To the best of our knowledge, only one study in vivo has been published to date analyzing the association between Lp(a) concentrations and platelet reactivity. In that study, Barre et al. [45] randomized 40 individuals with diabetes to flaxseed or safflower (placebo) oil. In a subset of 32 individuals, they demonstrated a Pearson correlation of 0.54 (P < 0.05) between Lp(a) and bleeding time, which was considered a surrogate for platelet reactivity. In our study of 396 individuals with or without CAD, no correlation was found between Lp(a) concentrations and the established measures of platelet reactivity induced by different agonists and different methods.

Limitations

The current study has several limitations. First, individuals with CAD were treated with aspirin. It has been reported that aspirin treatment may markedly potentiate the ability of tissue-type plasminogen activator activity to induce disaggregation [38], suggesting that aspirin could attenuate one of the mechanisms proposed for Lp(a)-mediated platelet reactivity [13]. However, in individuals without CAD who were not taking aspirin, we also did not find any significant differences in arachidonic acid-induced platelet reactivity.
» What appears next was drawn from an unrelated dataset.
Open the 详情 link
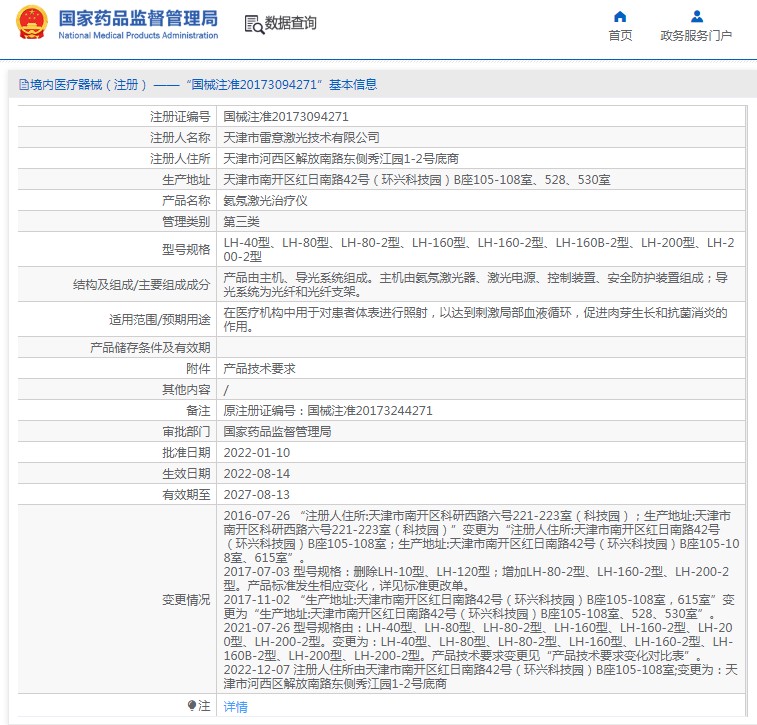 pyautogui.click(x=235, y=706)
On the other hand, the main objective of the present study was to evaluate a possible association between Lp(a) concentrations and platelet reactivity in response to ADP. The ADP-P2Y12 pathway has stronger a association with ischemic events or mortality [22] and could be involved in the potential prothrombotic risk of Lp(a) for individuals in primary and secondary prevention [8, 23,24,25,26, 34]. Second, we did not assess the effect of apo(a) on platelet reactivity, which appears to have an additional effect on aggregation [17, 18, 40]. Third, we were unable to measure Lp(a) by isoform-independent assay, as this was not available in our laboratory. In this regard, some studies have argued that a significant correlation of r = 0.94 between Lp(a) values measured in fresh and frozen samples proves that storage has no significant effect on the analysis and interpretation of data, as we observed in our results [46]. However, Kronenberg et al. found small but significant decrease in Lp(a) concentrations over time [47]. Fourth, despite this study being the largest to date, the lack of association could be due to a type 2 error. However, the numerically similar values for both groups of interest together with the multitude of different tests performed make it less likely that our study was underpowered. Additionally, if we consider 20 PRU as the minimal clinically relevant difference between the two groups in order to influence clinical outcomes, our study would have more than 95% power to detect such a difference. Nonetheless, we cannot rule out a smaller difference of uncertain clinical significance. Lastly, our CAD population was from a single center and included only individuals taking aspirin as the sole antiplatelet agent. However, our findings are consistent with prior reports [48], thus suggesting that our patients were well representative of a general population of patients with CAD.

Conclusions

Among a population that included individuals with and without CAD, concentrations of Lp(a) ≥ 50 mg/dL were not associated with higher platelet reactivity. Further studies are needed to better clarify the pro-thrombotic mechanism related to Lp(a) in order to identify new strategies for Lp(a) lowering and associated reduction in cardiovascular risk.